We investigated the direct interaction between a MoP₂ surface and H2 molecules for hydrogen storage using DFT calculations. Additionally, we explored the influence of Mo vacancies on the gravimetric capacity of hydrogen adsorption on a MoP₂ surface. Our study involved FPMD calculations at 300 K, 77 K, 4 K, and 3 K to assess the system's stability under varying conditions.

2. Materials and Methods

We performed ab initio DFT calculations to study hydrogen storage on the 2D material MoP₂. We considered the pristine material and the same material with 12.5% Mo vacancies. We employed the generalized gradient approximation (GGA) with the exchange-correlation energy given by Perdew-Burke-Ernzerhof double-zeta polarized basis sets and norm-conserving pseudopotentials [10,11]. Our calculations used the SIESTA code [12] and the spin-polarized density functional formalism.
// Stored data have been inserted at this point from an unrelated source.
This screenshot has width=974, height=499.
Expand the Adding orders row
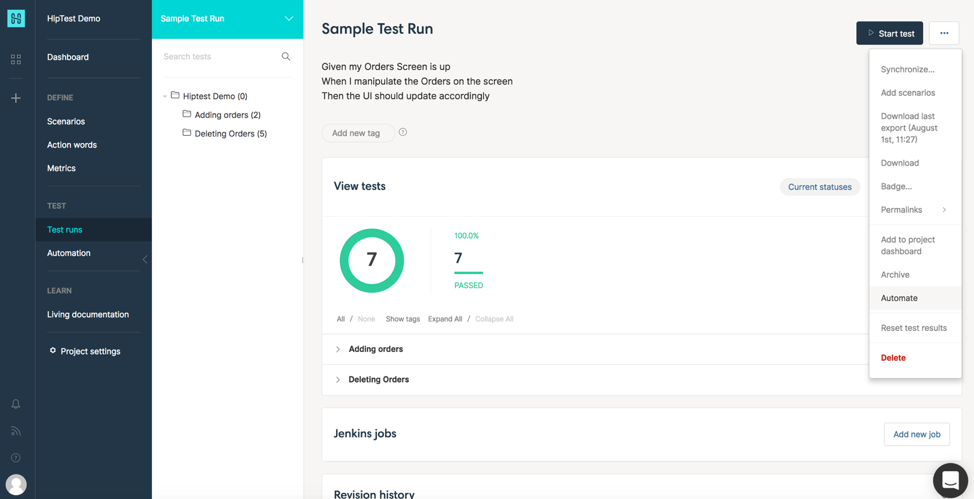(x=338, y=349)
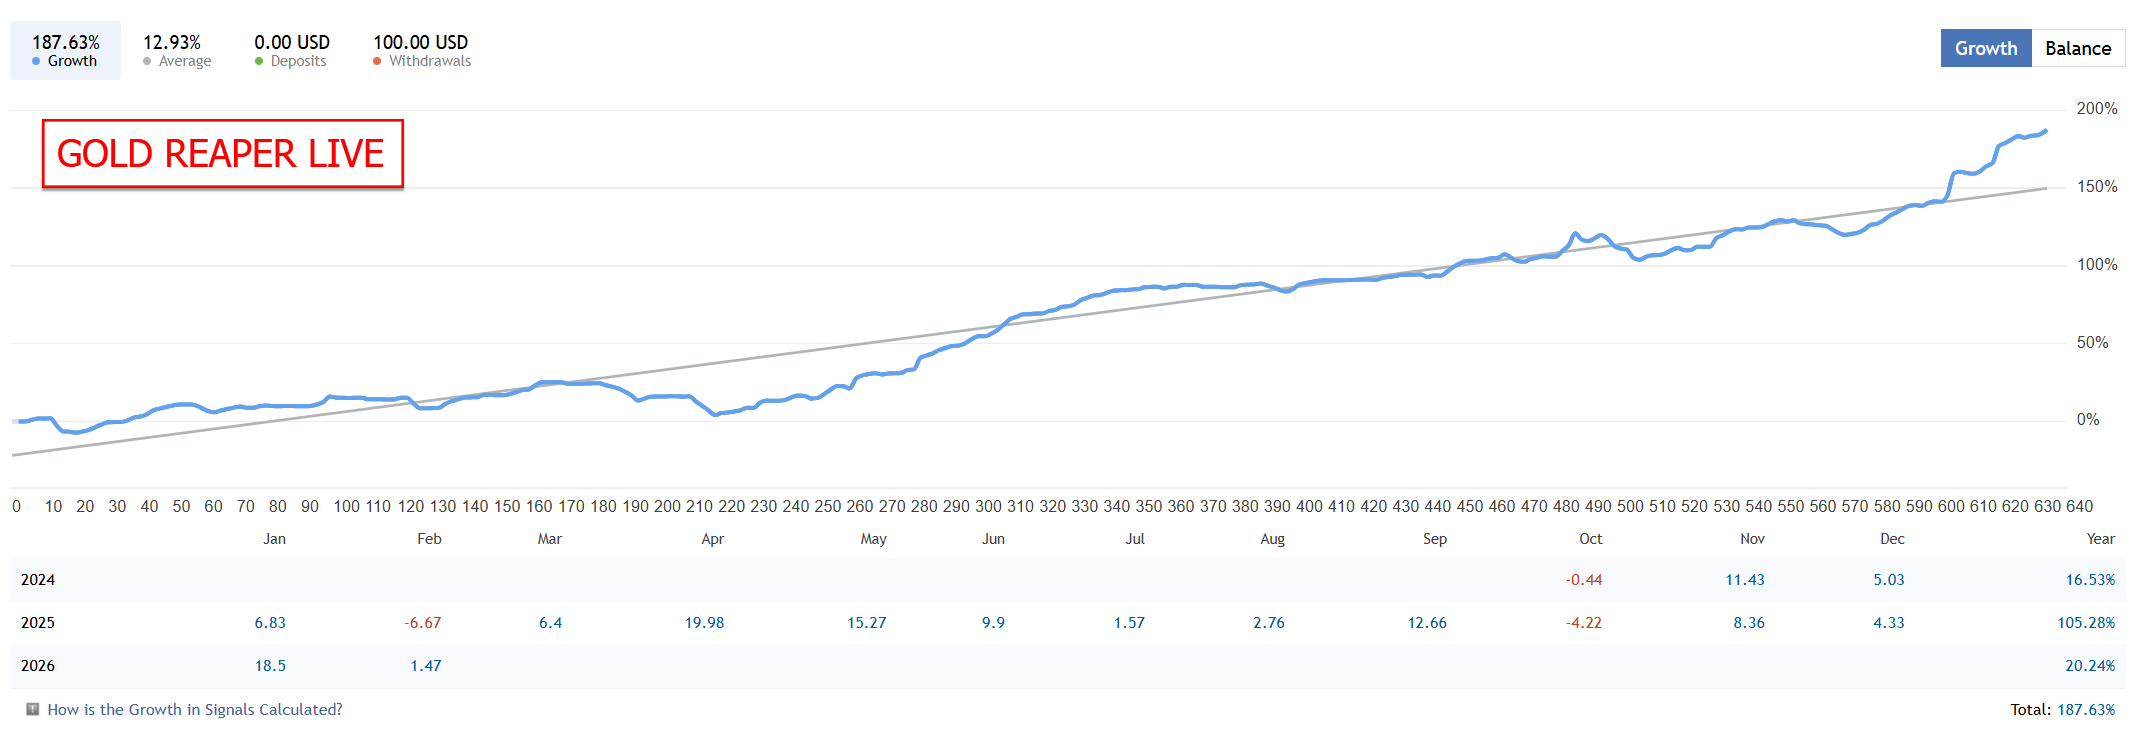The height and width of the screenshot is (730, 2138).
Task: Toggle the 12.93% Average legend item
Action: [177, 50]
We followed the Monkhorst–Pack scheme [13] and considered a Brillouin zone sampling of 24x24x1 k-points. We took an energy cutoff of 180 Ry for numerical integrations. The geometries of the studied systems converged until forces between atoms were smaller than 0.01 eV/Å. To consider dispersion forces, we included the Van der Waals interactions using Grimme's semiempirical approach [14].
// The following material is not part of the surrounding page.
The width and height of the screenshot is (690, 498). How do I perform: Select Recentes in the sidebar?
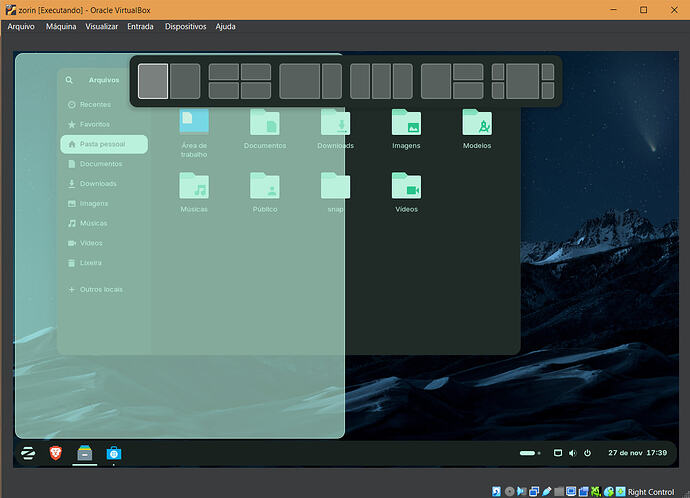(95, 105)
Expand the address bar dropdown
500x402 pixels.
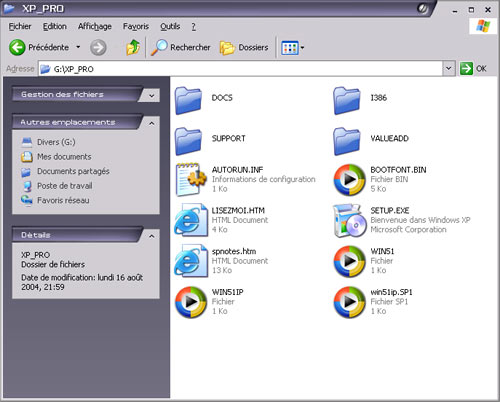[449, 69]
We carried out our simulations of these systems with a supercell 2x2, with a separation between layers of 30 Å. In the case of the pristine 2DMoP₂ system, the supercell consists of four molybdenum (Mo) atoms and eight phosphorus (P) atoms (Figure 1a). In comparison, the 2D MoP₂ with a Mo vacancy has three molybdenum (Mo) particles and eight phosphorus (P) atoms (Figure 1b). In this manner, the Mo vacancy in the cell of twelve atoms corresponds to 12.5% of vacancies. In the system's initial configuration (pristine or with 12.5% of vacancies), we added hydrogen molecules one by one above a Mo or P atom to optimize the system, and the original distance of the hydrogen molecules from the surface was 3 Å.

Every structure was relaxed to determine the most stable configuration before the saturation of H₂ molecules.

We calculated the adsorption energy using equation (1).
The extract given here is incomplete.